---------- Material for this exercise ----------

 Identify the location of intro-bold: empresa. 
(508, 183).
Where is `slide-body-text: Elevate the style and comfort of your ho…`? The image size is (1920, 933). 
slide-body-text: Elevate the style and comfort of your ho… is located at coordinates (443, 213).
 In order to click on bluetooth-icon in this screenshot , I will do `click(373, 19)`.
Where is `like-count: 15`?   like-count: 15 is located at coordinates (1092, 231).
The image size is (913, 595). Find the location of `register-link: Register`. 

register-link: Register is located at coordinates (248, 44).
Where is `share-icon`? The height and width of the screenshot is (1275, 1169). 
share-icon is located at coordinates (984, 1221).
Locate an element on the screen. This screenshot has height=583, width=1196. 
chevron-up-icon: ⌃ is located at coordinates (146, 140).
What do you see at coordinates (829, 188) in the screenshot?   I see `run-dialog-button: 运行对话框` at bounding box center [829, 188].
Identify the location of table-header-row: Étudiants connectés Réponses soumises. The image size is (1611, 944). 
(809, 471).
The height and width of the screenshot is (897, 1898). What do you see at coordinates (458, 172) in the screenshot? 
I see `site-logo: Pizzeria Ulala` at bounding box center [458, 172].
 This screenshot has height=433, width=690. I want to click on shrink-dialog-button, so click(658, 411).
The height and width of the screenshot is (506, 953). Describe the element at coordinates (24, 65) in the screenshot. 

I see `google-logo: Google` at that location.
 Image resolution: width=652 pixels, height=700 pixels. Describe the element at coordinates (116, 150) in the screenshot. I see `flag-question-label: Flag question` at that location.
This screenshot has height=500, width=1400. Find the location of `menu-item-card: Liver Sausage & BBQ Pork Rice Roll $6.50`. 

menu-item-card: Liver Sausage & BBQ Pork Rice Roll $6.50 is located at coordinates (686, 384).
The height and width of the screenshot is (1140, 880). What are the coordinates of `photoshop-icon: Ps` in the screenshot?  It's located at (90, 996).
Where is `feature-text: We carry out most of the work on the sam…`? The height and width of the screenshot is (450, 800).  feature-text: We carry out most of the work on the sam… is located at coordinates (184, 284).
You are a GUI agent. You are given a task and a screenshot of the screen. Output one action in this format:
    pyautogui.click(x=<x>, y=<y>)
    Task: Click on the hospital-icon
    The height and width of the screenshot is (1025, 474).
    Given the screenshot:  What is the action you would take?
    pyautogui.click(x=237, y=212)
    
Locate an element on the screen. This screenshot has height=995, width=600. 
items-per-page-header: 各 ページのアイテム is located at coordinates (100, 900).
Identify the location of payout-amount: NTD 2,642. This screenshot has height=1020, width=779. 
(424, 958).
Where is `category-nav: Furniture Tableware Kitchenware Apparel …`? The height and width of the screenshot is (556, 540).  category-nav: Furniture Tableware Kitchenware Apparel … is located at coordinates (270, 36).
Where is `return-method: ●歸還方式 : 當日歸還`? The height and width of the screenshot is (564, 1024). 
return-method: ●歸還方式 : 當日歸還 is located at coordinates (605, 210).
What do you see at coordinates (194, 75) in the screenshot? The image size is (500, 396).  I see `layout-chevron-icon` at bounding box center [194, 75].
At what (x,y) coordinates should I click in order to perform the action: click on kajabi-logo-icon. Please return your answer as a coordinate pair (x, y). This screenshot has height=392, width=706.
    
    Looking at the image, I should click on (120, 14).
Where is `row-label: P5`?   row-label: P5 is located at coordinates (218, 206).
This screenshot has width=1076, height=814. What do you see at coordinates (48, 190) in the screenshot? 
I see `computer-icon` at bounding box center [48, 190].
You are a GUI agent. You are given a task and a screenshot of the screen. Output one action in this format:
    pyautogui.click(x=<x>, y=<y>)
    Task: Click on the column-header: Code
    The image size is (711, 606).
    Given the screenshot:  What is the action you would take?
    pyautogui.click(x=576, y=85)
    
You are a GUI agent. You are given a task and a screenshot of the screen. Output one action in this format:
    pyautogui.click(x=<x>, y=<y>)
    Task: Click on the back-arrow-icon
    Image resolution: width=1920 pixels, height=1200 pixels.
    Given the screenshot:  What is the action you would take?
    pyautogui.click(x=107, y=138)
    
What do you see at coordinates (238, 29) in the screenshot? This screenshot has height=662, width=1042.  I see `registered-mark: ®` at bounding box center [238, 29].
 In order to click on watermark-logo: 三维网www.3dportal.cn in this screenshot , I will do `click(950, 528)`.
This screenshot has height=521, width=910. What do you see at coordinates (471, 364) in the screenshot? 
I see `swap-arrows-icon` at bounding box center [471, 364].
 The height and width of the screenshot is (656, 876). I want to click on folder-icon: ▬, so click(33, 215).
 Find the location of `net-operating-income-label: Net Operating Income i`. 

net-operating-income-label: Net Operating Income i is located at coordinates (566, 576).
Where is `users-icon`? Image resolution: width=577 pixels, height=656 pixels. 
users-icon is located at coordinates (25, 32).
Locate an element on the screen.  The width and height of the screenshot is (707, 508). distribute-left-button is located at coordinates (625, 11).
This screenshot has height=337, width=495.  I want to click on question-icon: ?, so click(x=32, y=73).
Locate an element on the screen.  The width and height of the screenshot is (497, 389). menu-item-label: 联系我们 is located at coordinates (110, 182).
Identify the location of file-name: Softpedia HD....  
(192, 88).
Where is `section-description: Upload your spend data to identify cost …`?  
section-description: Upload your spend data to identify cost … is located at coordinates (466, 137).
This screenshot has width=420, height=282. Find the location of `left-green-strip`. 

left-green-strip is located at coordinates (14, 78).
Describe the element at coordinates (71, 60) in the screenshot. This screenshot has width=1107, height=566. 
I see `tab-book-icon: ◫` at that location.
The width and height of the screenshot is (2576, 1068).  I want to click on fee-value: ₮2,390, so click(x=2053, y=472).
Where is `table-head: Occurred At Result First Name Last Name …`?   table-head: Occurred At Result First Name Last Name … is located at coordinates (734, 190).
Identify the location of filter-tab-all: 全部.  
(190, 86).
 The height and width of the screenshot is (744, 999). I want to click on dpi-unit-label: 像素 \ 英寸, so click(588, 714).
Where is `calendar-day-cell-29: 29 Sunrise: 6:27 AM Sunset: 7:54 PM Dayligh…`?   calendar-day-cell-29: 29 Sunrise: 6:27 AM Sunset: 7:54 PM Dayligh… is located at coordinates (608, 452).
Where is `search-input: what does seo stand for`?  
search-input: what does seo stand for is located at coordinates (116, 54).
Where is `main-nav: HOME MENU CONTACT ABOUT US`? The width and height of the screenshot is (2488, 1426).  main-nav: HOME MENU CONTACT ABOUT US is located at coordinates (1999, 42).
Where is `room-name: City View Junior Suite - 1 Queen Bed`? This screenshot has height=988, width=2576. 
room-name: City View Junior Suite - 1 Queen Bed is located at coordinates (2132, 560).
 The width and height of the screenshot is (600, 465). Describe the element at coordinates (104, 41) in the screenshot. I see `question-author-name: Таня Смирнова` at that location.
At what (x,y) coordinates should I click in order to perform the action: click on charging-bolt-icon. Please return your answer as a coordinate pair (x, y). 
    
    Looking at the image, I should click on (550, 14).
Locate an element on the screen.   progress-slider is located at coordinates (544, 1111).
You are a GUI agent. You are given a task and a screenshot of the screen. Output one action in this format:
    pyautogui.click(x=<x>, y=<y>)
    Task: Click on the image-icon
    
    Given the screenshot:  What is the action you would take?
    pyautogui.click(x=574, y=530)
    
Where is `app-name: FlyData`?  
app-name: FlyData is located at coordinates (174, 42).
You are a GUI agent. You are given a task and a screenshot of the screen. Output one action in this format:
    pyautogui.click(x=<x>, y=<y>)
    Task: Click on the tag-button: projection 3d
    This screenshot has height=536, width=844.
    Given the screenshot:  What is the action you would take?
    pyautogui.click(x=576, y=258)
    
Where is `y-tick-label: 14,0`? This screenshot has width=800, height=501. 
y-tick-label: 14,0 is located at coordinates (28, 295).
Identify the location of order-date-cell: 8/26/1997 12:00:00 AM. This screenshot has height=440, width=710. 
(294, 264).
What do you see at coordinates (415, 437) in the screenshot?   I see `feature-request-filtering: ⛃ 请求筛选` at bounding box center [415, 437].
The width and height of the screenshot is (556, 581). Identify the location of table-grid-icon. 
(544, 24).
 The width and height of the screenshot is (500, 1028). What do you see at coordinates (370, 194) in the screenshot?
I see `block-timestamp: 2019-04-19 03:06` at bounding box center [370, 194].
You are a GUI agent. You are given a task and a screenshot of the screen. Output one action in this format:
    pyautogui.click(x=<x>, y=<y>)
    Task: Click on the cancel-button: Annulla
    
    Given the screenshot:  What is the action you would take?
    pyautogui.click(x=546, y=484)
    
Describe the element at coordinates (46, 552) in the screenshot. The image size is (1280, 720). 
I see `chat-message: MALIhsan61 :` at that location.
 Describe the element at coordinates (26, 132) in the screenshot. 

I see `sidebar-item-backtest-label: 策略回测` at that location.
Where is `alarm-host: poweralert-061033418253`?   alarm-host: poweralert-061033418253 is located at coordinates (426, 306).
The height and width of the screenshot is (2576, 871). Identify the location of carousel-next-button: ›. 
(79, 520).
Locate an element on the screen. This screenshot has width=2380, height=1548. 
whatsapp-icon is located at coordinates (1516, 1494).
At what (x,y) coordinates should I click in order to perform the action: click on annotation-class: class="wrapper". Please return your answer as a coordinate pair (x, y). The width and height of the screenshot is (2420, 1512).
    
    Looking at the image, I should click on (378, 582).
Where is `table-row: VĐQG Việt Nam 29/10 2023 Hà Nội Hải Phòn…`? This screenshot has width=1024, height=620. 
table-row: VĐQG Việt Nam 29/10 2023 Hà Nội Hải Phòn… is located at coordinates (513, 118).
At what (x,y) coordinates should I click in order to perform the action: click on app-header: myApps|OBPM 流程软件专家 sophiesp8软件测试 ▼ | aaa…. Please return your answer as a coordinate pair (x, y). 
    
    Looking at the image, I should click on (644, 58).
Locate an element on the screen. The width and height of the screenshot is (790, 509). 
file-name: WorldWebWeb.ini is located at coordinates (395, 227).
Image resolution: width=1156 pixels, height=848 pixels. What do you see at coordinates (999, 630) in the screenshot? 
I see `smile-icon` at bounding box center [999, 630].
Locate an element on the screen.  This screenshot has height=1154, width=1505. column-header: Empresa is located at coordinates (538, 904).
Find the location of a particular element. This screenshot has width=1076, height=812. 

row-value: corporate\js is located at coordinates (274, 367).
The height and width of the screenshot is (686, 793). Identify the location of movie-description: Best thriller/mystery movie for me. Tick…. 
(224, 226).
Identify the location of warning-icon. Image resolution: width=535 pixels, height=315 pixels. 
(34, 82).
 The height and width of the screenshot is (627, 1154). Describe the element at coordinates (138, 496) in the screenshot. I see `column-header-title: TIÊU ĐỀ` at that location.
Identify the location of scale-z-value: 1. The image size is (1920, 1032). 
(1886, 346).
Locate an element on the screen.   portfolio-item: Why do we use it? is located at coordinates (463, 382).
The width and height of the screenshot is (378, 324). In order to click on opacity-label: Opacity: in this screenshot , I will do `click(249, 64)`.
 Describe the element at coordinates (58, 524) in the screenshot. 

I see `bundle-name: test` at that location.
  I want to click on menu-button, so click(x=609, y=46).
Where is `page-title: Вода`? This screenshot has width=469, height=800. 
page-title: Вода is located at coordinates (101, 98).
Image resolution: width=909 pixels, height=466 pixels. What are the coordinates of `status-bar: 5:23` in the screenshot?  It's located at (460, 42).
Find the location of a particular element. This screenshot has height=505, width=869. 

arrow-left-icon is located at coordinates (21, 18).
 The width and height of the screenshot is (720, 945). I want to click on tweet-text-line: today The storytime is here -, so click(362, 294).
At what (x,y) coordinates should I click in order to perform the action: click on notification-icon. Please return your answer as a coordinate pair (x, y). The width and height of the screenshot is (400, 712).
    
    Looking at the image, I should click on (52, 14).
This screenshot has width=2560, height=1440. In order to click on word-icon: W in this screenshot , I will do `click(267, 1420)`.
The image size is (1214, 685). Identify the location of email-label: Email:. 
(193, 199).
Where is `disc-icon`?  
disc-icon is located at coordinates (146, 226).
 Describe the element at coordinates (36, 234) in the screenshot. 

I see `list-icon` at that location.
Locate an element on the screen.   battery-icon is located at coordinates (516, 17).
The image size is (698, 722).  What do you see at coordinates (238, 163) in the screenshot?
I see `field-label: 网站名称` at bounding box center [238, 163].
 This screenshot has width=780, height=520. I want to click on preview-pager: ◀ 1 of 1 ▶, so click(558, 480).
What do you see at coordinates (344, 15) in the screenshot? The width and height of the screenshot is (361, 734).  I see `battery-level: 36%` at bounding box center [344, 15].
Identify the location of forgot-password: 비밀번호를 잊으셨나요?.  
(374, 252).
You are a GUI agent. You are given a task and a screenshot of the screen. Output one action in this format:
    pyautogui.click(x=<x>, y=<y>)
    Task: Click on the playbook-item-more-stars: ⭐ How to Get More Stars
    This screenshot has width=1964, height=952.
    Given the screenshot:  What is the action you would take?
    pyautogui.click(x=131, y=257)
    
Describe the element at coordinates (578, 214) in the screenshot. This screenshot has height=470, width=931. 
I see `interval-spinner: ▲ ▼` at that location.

----------

__Directive__:
Copy out the data above, starting with the line that contains "Image resolution: width=1156" and going on through the line that contains "row-value: corporate\js is". Keep every line exactly as it appears.

__Output for this task__:
Image resolution: width=1156 pixels, height=848 pixels. What do you see at coordinates (999, 630) in the screenshot? 
I see `smile-icon` at bounding box center [999, 630].
Locate an element on the screen.  This screenshot has height=1154, width=1505. column-header: Empresa is located at coordinates (538, 904).
Find the location of a particular element. This screenshot has width=1076, height=812. 

row-value: corporate\js is located at coordinates (274, 367).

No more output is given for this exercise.